_Explore the material_.
1. Print the passage on Clojure reducers word for word, from "You called it" to "clone of itself.".
2. Carry on the explanation of why reducers give no speedup, starting right after its final sentence.

Why is there no significant speedup using reducers in this example?

Question 1

You called it pfrequencies, which, along with your parallel-processing tag on the question, suggests you think that something is using multiple threads here. That is not the case, and neither is it the "main" goal of the reducers library.

The main thing reducers buy you is that you don't need to allocate many intermediate cons cells for your lazy sequences. Before reducers were introduced, frequencies would allocate 10000000 cons cells to create a sequential view of the vector for reduce to use. Now that reducers exist, vectors know how to reduce themselves without creating such temporary objects. But that feature has been backported into clojure.core/reduce, which behaves exactly like r/reduce (ignoring some minor features that are irrelevant here). So you are just benchmarking your function against an identical clone of itself.

_Data shown_.
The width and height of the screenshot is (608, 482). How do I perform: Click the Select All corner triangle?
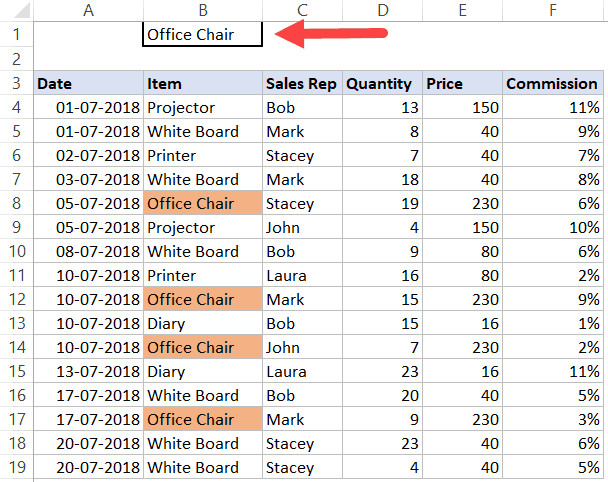[17, 10]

_Task-by-task results_.
1.
You called it pfrequencies, which, along with your parallel-processing tag on the question, suggests you think that something is using multiple threads here. That is not the case, and neither is it the "main" goal of the reducers library.

The main thing reducers buy you is that you don't need to allocate many intermediate cons cells for your lazy sequences. Before reducers were introduced, frequencies would allocate 10000000 cons cells to create a sequential view of the vector for reduce to use. Now that reducers exist, vectors know how to reduce themselves without creating such temporary objects. But that feature has been backported into clojure.core/reduce, which behaves exactly like r/reduce (ignoring some minor features that are irrelevant here). So you are just benchmarking your function against an identical clone of itself.

2.
The reducers library also includes the notion of a fold, which can do some work in parallel, and then later merge together the intermediate results. To use this, you need to provide more information than reduce needs: you must define how to start a "chunk" from nothing; your function must be associative; and you must specify how to combine chunks. A. Webb's answer demonstrates how to use fold correctly, to get work done on multiple threads.

However, you're unlikely to get any benefit from folding: in addition to the reason he notes (you give up transients, compared to clojure.core/frequencies), building a map is not easily parallelizable. If the bulk of the work in frequencies were addition (as it would be in something like (frequencies (repeat 1e6 1))), then fold would help; but most of the work is in managing the keys in the hashmap, which really has to be single-threaded eventually. You can build maps in parallel, but then you have to merge them together; since that combination step takes time proportional to the size of the chunk, rather than constant time, you gain little by doing the chunks on a separate thread anyway.

Question 2

A fold version of your frequencies function would look something like

(defn pfrequencies [coll] 
  (r/fold 
    (fn combinef
      ([] {})
      ([x y] (merge-with + x y)))
    (fn reducef
      ([counts x] (merge-with + counts {x 1})))
    coll))

On 2 cores, it will likely be much slower than clojure.core/frequencies which uses transients. At least on 4 cores, it is faster (2x) than the first implementation, but still slower than clojure.core/frequencies.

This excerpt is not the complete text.